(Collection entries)

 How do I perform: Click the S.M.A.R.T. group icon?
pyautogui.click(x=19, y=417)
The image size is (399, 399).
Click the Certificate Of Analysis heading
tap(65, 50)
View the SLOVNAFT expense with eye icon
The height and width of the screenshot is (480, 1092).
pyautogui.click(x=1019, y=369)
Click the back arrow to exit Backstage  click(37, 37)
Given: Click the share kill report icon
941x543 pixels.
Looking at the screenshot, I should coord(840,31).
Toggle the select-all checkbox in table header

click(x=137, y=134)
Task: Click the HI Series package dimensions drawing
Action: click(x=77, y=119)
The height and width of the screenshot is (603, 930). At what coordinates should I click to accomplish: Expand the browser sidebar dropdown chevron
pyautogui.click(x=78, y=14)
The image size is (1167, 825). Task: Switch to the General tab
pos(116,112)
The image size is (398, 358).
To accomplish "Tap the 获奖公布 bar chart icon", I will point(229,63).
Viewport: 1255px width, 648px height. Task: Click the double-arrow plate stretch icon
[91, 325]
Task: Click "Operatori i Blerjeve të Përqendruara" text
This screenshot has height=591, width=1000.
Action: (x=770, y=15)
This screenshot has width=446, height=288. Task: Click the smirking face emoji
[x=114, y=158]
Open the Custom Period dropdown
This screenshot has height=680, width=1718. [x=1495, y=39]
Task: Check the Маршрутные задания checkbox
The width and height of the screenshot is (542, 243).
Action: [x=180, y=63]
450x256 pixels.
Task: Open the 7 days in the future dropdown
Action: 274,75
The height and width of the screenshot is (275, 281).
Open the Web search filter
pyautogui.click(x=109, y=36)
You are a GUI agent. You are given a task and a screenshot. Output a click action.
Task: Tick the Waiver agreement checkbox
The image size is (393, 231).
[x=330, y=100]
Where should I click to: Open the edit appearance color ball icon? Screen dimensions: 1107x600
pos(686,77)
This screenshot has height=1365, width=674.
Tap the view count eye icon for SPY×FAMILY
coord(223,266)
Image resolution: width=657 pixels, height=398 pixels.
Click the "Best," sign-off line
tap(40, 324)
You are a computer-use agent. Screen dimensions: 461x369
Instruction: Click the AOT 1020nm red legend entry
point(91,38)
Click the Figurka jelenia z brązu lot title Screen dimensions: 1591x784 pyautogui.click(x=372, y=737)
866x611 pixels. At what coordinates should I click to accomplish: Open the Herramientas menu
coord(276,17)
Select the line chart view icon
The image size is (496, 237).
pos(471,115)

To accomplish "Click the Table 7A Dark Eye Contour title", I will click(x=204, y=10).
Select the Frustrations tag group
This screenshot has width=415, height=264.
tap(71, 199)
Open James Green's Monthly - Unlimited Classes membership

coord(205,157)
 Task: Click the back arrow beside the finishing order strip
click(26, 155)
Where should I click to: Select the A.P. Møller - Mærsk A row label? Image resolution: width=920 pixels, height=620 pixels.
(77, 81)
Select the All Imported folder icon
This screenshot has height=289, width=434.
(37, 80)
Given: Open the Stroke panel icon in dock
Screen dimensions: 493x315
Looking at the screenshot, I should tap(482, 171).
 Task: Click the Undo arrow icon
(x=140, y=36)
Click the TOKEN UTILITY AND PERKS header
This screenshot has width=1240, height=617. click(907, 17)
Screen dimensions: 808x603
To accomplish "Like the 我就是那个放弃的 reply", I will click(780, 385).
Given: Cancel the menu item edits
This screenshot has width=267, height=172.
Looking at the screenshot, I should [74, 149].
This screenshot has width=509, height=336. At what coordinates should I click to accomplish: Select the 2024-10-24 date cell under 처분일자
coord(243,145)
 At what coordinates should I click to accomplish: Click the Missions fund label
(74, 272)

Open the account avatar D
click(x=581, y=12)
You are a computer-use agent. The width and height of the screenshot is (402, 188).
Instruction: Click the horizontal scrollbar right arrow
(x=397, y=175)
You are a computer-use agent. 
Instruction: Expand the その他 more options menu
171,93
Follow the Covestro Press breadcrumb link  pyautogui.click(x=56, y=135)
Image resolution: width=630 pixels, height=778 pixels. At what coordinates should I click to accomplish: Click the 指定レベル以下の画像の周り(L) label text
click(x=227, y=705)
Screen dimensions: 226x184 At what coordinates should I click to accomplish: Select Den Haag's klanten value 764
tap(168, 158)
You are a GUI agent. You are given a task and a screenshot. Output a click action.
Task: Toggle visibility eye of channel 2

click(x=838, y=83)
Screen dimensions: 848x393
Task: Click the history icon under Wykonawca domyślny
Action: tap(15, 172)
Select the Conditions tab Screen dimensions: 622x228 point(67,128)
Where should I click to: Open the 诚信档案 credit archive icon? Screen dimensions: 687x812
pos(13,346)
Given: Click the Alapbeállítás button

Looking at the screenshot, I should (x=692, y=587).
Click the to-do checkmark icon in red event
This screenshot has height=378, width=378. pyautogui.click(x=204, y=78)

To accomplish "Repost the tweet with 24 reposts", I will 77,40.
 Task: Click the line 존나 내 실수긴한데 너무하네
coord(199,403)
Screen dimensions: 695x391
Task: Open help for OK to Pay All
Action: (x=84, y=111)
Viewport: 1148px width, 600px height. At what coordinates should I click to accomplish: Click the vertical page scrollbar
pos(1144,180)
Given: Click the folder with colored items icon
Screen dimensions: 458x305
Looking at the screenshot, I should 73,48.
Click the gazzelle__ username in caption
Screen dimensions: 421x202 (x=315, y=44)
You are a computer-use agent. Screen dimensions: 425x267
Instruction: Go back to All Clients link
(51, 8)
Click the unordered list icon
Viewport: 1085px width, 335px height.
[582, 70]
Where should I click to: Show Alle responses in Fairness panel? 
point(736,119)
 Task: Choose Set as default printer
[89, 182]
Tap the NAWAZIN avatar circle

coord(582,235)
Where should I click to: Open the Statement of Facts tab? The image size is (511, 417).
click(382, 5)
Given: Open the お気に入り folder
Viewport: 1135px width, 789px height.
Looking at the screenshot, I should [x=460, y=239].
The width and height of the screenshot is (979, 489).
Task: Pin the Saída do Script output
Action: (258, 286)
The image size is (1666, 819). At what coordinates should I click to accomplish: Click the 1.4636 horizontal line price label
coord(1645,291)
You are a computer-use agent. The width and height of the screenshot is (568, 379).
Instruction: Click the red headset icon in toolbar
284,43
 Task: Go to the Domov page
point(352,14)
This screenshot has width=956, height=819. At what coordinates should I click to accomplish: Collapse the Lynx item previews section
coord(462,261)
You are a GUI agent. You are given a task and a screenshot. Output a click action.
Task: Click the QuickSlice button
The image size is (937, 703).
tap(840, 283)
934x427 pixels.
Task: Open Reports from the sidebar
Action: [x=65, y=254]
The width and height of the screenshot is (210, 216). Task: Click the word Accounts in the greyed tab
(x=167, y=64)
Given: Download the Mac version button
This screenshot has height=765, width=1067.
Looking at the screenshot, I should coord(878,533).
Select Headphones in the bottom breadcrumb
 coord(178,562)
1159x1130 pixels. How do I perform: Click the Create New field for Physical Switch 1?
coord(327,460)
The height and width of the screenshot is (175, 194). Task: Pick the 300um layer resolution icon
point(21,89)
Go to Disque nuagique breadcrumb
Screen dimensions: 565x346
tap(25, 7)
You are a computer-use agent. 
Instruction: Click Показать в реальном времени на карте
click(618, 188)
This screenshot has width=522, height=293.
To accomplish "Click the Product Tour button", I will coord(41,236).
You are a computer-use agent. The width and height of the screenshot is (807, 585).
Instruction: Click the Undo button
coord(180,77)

◆ Task prompt
All entries given above should be transcribed exactly, with none omitted.

◆ Solution
 How do I perform: Click the S.M.A.R.T. group icon?
pyautogui.click(x=19, y=417)
The image size is (399, 399).
Click the Certificate Of Analysis heading
tap(65, 50)
View the SLOVNAFT expense with eye icon
The height and width of the screenshot is (480, 1092).
pyautogui.click(x=1019, y=369)
Click the back arrow to exit Backstage  click(37, 37)
Given: Click the share kill report icon
941x543 pixels.
Looking at the screenshot, I should coord(840,31).
Toggle the select-all checkbox in table header

click(x=137, y=134)
Task: Click the HI Series package dimensions drawing
Action: click(x=77, y=119)
The height and width of the screenshot is (603, 930). At what coordinates should I click to accomplish: Expand the browser sidebar dropdown chevron
pyautogui.click(x=78, y=14)
The image size is (1167, 825). Task: Switch to the General tab
pos(116,112)
The image size is (398, 358).
To accomplish "Tap the 获奖公布 bar chart icon", I will point(229,63).
Viewport: 1255px width, 648px height. Task: Click the double-arrow plate stretch icon
[91, 325]
Task: Click "Operatori i Blerjeve të Përqendruara" text
This screenshot has height=591, width=1000.
Action: (x=770, y=15)
This screenshot has width=446, height=288. Task: Click the smirking face emoji
[x=114, y=158]
Open the Custom Period dropdown
This screenshot has height=680, width=1718. [x=1495, y=39]
Task: Check the Маршрутные задания checkbox
The width and height of the screenshot is (542, 243).
Action: [x=180, y=63]
450x256 pixels.
Task: Open the 7 days in the future dropdown
Action: 274,75
The height and width of the screenshot is (275, 281).
Open the Web search filter
pyautogui.click(x=109, y=36)
You are a GUI agent. You are given a task and a screenshot. Output a click action.
Task: Tick the Waiver agreement checkbox
The image size is (393, 231).
[x=330, y=100]
Where should I click to: Open the edit appearance color ball icon? Screen dimensions: 1107x600
pos(686,77)
This screenshot has height=1365, width=674.
Tap the view count eye icon for SPY×FAMILY
coord(223,266)
Image resolution: width=657 pixels, height=398 pixels.
Click the "Best," sign-off line
tap(40, 324)
You are a computer-use agent. Screen dimensions: 461x369
Instruction: Click the AOT 1020nm red legend entry
point(91,38)
Click the Figurka jelenia z brązu lot title Screen dimensions: 1591x784 pyautogui.click(x=372, y=737)
866x611 pixels. At what coordinates should I click to accomplish: Open the Herramientas menu
coord(276,17)
Select the line chart view icon
The image size is (496, 237).
pos(471,115)

To accomplish "Click the Table 7A Dark Eye Contour title", I will click(x=204, y=10).
Select the Frustrations tag group
This screenshot has width=415, height=264.
tap(71, 199)
Open James Green's Monthly - Unlimited Classes membership

coord(205,157)
 Task: Click the back arrow beside the finishing order strip
click(26, 155)
Where should I click to: Select the A.P. Møller - Mærsk A row label? Image resolution: width=920 pixels, height=620 pixels.
(77, 81)
Select the All Imported folder icon
This screenshot has height=289, width=434.
(37, 80)
Given: Open the Stroke panel icon in dock
Screen dimensions: 493x315
Looking at the screenshot, I should tap(482, 171).
 Task: Click the Undo arrow icon
(x=140, y=36)
Click the TOKEN UTILITY AND PERKS header
This screenshot has width=1240, height=617. click(907, 17)
Screen dimensions: 808x603
To accomplish "Like the 我就是那个放弃的 reply", I will click(780, 385).
Given: Cancel the menu item edits
This screenshot has width=267, height=172.
Looking at the screenshot, I should [74, 149].
This screenshot has width=509, height=336. At what coordinates should I click to accomplish: Select the 2024-10-24 date cell under 처분일자
coord(243,145)
 At what coordinates should I click to accomplish: Click the Missions fund label
(74, 272)

Open the account avatar D
click(x=581, y=12)
You are a computer-use agent. The width and height of the screenshot is (402, 188).
Instruction: Click the horizontal scrollbar right arrow
(x=397, y=175)
You are a computer-use agent. 
Instruction: Expand the その他 more options menu
171,93
Follow the Covestro Press breadcrumb link  pyautogui.click(x=56, y=135)
Image resolution: width=630 pixels, height=778 pixels. At what coordinates should I click to accomplish: Click the 指定レベル以下の画像の周り(L) label text
click(x=227, y=705)
Screen dimensions: 226x184 At what coordinates should I click to accomplish: Select Den Haag's klanten value 764
tap(168, 158)
You are a GUI agent. You are given a task and a screenshot. Output a click action.
Task: Toggle visibility eye of channel 2

click(x=838, y=83)
Screen dimensions: 848x393
Task: Click the history icon under Wykonawca domyślny
Action: tap(15, 172)
Select the Conditions tab Screen dimensions: 622x228 point(67,128)
Where should I click to: Open the 诚信档案 credit archive icon? Screen dimensions: 687x812
pos(13,346)
Given: Click the Alapbeállítás button

Looking at the screenshot, I should (x=692, y=587).
Click the to-do checkmark icon in red event
This screenshot has height=378, width=378. pyautogui.click(x=204, y=78)

To accomplish "Repost the tweet with 24 reposts", I will 77,40.
 Task: Click the line 존나 내 실수긴한데 너무하네
coord(199,403)
Screen dimensions: 695x391
Task: Open help for OK to Pay All
Action: (x=84, y=111)
Viewport: 1148px width, 600px height. At what coordinates should I click to accomplish: Click the vertical page scrollbar
pos(1144,180)
Given: Click the folder with colored items icon
Screen dimensions: 458x305
Looking at the screenshot, I should 73,48.
Click the gazzelle__ username in caption
Screen dimensions: 421x202 (x=315, y=44)
You are a computer-use agent. Screen dimensions: 425x267
Instruction: Go back to All Clients link
(51, 8)
Click the unordered list icon
Viewport: 1085px width, 335px height.
[582, 70]
Where should I click to: Show Alle responses in Fairness panel? 
point(736,119)
 Task: Choose Set as default printer
[89, 182]
Tap the NAWAZIN avatar circle

coord(582,235)
Where should I click to: Open the Statement of Facts tab? The image size is (511, 417).
click(382, 5)
Given: Open the お気に入り folder
Viewport: 1135px width, 789px height.
Looking at the screenshot, I should [x=460, y=239].
The width and height of the screenshot is (979, 489).
Task: Pin the Saída do Script output
Action: (258, 286)
The image size is (1666, 819). At what coordinates should I click to accomplish: Click the 1.4636 horizontal line price label
coord(1645,291)
You are a computer-use agent. The width and height of the screenshot is (568, 379).
Instruction: Click the red headset icon in toolbar
284,43
 Task: Go to the Domov page
point(352,14)
This screenshot has width=956, height=819. At what coordinates should I click to accomplish: Collapse the Lynx item previews section
coord(462,261)
You are a GUI agent. You are given a task and a screenshot. Output a click action.
Task: Click the QuickSlice button
The image size is (937, 703).
tap(840, 283)
934x427 pixels.
Task: Open Reports from the sidebar
Action: [x=65, y=254]
The width and height of the screenshot is (210, 216). Task: Click the word Accounts in the greyed tab
(x=167, y=64)
Given: Download the Mac version button
This screenshot has height=765, width=1067.
Looking at the screenshot, I should coord(878,533).
Select Headphones in the bottom breadcrumb
 coord(178,562)
1159x1130 pixels. How do I perform: Click the Create New field for Physical Switch 1?
coord(327,460)
The height and width of the screenshot is (175, 194). Task: Pick the 300um layer resolution icon
point(21,89)
Go to Disque nuagique breadcrumb
Screen dimensions: 565x346
tap(25, 7)
You are a computer-use agent. 
Instruction: Click Показать в реальном времени на карте
click(618, 188)
This screenshot has width=522, height=293.
To accomplish "Click the Product Tour button", I will coord(41,236).
You are a computer-use agent. The width and height of the screenshot is (807, 585).
Instruction: Click the Undo button
coord(180,77)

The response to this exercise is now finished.